Nokia reorganizing Navteq to better work with Microsoft and to make social location based services

In October of 2007 Nokia announced that they were going to purchase Navteq for a cool $8.1 billion. Many analysts were dumbfounded by the move, but in the end it could be explained by simple economics. Rather than having to fork over hundreds of millions of Euros a year to put mapping data on the over 100 million smartphones Nokia ships year after year, it would instead be cheaper to own the mapping data itself. Advertisements can also be put on top of that mapping data, so when other companies need tiles to render a city, state, or country, targeted ads can be laid on top.
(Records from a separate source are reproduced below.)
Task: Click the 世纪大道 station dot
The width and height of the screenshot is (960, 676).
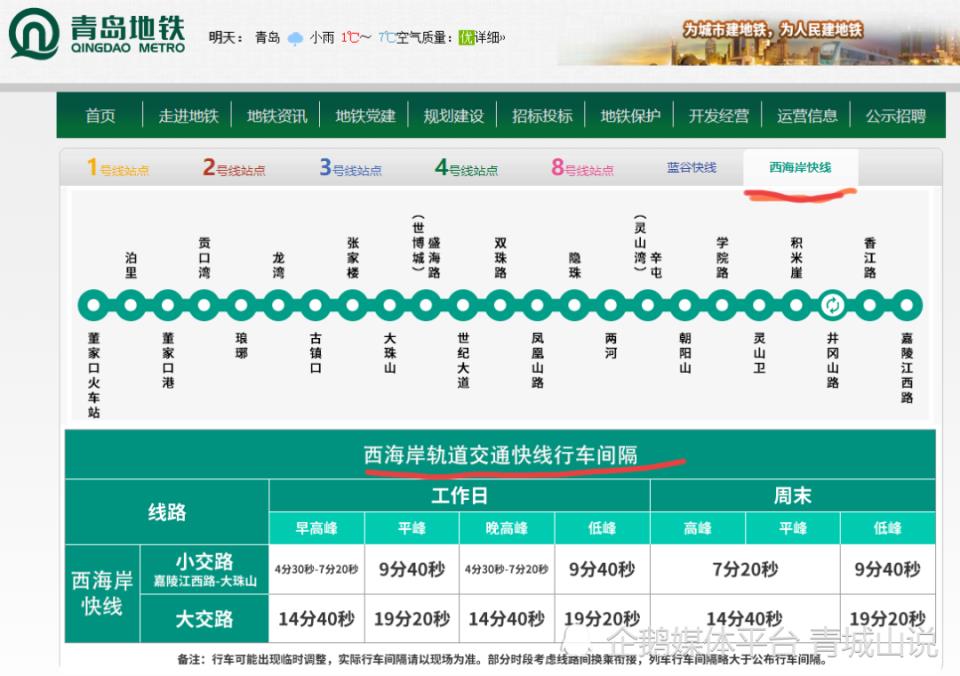Action: pyautogui.click(x=463, y=304)
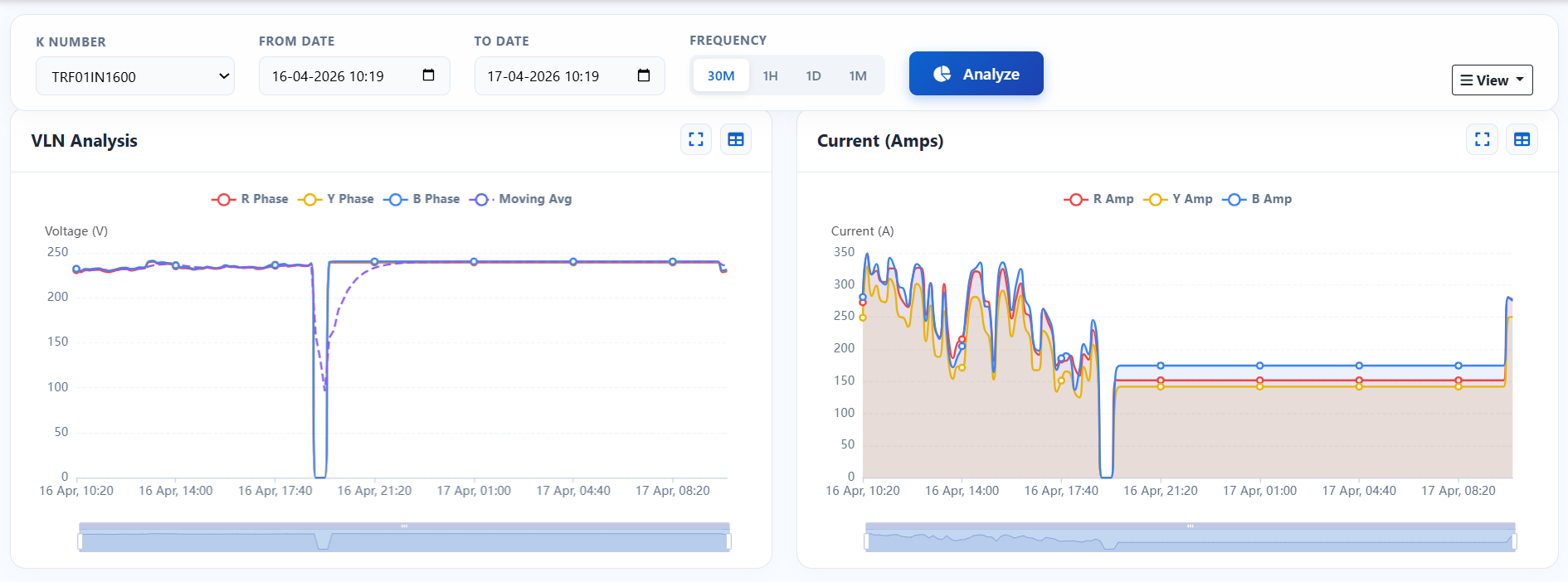The width and height of the screenshot is (1568, 582).
Task: Open table view for VLN Analysis
Action: [735, 139]
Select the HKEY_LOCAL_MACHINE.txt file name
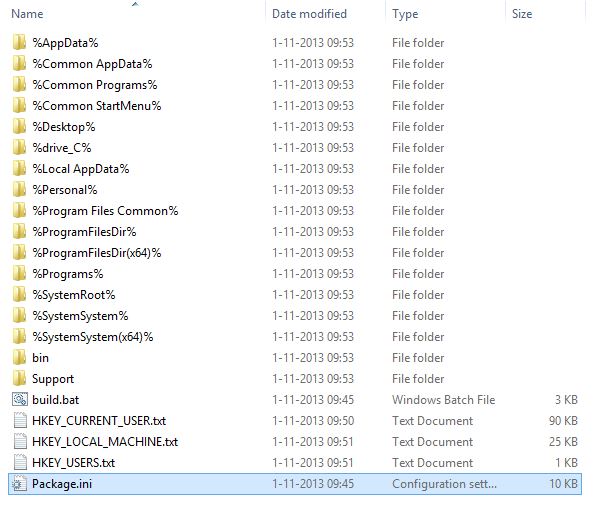 pos(105,442)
It’s been 3.5 years, and except for Ovi Maps making turn by turn navigation a free feature in order to compete with Google Navigation, not much has been done with the Navteq acquisition. That’s supposedly going to change starting on May 1st when Nokia’s Tero Ojanpera (pictured above) and Navteq’s CEO Larry Kaplan create a new business unit within Nokia that focuses on building social location services and will also work together with Microsoft on creating a new brand that will some day, maybe, be more popular than Google Maps.

If the name Tero Ojanpera sounds familiar to you, then you’re aware that he has had two previous roles within Nokia. He was once the Chief Technology Officer, and his job was to sit on his ass and think about what mobile phones would look like in the next 5 to 10 years. Next he was head of Nokia’s “Entertainment and Communities” unit where his job was to fly between Helsinki and Hollywood to try and turn Nokia into a credible supplier of content. There is no question that in both of these roles he has failed, so pardon us for saying this, but how exactly is he going to a Foursquare clone off the ground?

  • Anonymous

    I too cannot understand how Nokia’s legacy executive management has survived Elop’s first 6 months. So many of them have had so deeply flawed performance records over the past 3 years that they are starting to make Morris the Cat’s nine lives look blase.